TASK:
Your answer should be the line containing "Go back with the left arrow" and every line after it to the end of the records below, word for word.

MATERIAL PROVIDED:
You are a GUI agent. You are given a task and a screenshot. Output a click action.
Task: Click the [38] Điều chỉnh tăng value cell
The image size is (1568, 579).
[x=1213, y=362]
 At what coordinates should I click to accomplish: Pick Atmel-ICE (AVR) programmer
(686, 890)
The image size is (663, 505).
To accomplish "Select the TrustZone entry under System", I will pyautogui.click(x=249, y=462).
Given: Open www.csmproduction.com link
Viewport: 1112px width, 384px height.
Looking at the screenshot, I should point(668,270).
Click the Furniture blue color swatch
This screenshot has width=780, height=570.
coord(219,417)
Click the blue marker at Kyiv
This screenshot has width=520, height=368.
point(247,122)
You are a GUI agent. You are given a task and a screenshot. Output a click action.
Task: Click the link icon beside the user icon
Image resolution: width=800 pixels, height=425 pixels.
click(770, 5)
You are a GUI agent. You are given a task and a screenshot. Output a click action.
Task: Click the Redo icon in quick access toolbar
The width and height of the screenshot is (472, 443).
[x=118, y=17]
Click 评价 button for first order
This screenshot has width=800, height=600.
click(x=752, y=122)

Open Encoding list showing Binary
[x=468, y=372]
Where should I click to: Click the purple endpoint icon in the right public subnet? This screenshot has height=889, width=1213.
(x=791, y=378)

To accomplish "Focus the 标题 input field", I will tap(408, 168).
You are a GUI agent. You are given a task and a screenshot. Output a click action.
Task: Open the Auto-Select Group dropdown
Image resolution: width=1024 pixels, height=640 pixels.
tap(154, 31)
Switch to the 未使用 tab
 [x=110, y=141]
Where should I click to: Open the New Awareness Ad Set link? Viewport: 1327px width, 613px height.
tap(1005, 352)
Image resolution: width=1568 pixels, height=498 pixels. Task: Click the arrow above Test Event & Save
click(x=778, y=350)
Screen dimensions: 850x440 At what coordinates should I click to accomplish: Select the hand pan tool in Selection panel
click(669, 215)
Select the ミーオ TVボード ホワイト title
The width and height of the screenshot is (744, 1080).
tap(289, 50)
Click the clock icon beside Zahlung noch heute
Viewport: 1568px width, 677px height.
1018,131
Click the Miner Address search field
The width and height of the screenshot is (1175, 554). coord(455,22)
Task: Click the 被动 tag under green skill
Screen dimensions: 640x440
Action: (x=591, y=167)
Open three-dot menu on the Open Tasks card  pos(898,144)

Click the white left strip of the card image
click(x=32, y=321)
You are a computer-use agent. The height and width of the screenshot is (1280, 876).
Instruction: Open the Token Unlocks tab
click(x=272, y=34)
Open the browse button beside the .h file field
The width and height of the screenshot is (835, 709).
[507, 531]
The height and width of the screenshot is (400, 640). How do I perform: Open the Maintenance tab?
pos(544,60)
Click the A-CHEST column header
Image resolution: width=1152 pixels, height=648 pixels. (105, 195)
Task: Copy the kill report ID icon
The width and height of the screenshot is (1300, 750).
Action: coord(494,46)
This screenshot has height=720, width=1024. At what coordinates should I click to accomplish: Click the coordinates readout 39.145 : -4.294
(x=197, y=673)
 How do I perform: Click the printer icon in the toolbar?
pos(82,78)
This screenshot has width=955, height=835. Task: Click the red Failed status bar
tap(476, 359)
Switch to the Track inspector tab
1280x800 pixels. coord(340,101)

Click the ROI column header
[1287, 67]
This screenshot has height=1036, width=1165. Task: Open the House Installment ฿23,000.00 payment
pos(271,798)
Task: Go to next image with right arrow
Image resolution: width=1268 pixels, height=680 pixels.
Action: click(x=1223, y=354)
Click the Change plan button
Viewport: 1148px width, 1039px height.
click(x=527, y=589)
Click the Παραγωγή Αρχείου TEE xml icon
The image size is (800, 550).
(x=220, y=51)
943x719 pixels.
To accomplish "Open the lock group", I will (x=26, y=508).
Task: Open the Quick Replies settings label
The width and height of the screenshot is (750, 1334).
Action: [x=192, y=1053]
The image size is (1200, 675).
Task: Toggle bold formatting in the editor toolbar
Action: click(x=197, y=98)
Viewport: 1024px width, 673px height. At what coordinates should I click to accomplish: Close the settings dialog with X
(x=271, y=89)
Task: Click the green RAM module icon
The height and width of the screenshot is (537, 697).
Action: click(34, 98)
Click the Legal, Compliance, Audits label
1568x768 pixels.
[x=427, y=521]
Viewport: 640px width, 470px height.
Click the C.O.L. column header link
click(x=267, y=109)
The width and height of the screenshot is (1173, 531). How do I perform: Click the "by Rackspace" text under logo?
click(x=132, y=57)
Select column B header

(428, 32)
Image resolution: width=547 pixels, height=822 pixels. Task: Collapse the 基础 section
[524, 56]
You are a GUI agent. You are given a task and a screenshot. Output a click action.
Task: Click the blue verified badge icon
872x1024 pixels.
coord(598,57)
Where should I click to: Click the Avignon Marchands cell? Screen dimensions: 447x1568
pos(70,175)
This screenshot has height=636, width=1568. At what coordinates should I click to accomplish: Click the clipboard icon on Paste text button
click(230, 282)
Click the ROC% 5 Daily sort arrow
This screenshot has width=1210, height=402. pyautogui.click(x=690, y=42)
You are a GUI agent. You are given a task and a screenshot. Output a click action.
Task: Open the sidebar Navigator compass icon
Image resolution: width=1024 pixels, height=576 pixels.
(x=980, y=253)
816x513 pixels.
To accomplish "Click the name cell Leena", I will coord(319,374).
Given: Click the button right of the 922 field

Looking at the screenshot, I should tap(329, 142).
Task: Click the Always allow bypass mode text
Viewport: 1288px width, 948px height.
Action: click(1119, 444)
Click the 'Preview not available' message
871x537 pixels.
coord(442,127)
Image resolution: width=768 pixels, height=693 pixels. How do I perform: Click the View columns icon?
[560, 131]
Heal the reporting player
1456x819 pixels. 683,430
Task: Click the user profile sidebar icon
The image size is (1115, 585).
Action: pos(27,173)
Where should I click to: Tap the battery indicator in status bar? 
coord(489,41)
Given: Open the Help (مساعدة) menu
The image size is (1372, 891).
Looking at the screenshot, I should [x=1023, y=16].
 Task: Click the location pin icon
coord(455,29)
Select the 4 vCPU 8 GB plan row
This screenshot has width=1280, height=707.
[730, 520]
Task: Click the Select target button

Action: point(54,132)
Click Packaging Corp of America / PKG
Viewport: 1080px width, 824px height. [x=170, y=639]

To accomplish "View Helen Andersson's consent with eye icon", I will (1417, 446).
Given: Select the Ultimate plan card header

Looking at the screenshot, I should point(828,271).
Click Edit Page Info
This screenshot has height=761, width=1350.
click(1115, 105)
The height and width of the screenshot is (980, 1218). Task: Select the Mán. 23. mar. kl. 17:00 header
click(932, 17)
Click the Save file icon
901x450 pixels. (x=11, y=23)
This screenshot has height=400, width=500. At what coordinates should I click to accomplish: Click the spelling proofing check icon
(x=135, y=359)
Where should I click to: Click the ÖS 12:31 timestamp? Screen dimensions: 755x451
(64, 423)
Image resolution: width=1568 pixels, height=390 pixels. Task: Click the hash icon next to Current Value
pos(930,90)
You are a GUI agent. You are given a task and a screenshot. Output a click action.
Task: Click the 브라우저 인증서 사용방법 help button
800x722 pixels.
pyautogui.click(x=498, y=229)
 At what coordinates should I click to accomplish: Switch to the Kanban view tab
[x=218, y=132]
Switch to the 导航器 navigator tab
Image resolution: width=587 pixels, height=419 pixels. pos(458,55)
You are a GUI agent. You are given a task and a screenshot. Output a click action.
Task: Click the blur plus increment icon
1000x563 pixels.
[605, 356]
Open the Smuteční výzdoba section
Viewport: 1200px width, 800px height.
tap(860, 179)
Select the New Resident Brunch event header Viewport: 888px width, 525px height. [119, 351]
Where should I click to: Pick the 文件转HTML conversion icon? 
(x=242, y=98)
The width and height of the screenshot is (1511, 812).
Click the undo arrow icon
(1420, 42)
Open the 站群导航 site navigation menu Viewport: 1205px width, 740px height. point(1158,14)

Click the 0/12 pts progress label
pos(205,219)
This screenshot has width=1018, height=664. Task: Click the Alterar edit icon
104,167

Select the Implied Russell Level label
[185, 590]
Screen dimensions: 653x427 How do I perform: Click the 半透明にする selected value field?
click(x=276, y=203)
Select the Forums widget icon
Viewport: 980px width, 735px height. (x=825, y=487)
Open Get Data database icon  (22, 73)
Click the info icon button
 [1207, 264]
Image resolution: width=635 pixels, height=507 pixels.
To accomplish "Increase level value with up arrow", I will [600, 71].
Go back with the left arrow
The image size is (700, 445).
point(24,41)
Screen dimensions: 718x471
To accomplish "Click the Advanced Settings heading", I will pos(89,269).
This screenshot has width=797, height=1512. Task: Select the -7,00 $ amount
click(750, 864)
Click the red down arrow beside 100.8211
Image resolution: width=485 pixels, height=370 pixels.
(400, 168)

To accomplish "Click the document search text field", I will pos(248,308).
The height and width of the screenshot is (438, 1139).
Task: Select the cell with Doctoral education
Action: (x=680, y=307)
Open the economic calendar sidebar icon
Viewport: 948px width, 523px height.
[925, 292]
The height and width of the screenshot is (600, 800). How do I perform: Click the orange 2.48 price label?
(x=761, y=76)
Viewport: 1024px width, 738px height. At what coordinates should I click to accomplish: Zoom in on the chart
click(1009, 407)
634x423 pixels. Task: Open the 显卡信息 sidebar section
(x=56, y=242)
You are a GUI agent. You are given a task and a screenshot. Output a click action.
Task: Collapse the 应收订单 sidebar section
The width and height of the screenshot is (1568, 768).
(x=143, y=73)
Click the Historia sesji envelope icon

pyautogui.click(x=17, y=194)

THE COMPLETED TASK:
Go back with the left arrow
The image size is (700, 445).
point(24,41)
Screen dimensions: 718x471
To accomplish "Click the Advanced Settings heading", I will pos(89,269).
This screenshot has width=797, height=1512. Task: Select the -7,00 $ amount
click(750, 864)
Click the red down arrow beside 100.8211
Image resolution: width=485 pixels, height=370 pixels.
(400, 168)

To accomplish "Click the document search text field", I will pos(248,308).
The height and width of the screenshot is (438, 1139).
Task: Select the cell with Doctoral education
Action: (x=680, y=307)
Open the economic calendar sidebar icon
Viewport: 948px width, 523px height.
[925, 292]
The height and width of the screenshot is (600, 800). How do I perform: Click the orange 2.48 price label?
(x=761, y=76)
Viewport: 1024px width, 738px height. At what coordinates should I click to accomplish: Zoom in on the chart
click(1009, 407)
634x423 pixels. Task: Open the 显卡信息 sidebar section
(x=56, y=242)
You are a GUI agent. You are given a task and a screenshot. Output a click action.
Task: Collapse the 应收订单 sidebar section
The width and height of the screenshot is (1568, 768).
(x=143, y=73)
Click the Historia sesji envelope icon

pyautogui.click(x=17, y=194)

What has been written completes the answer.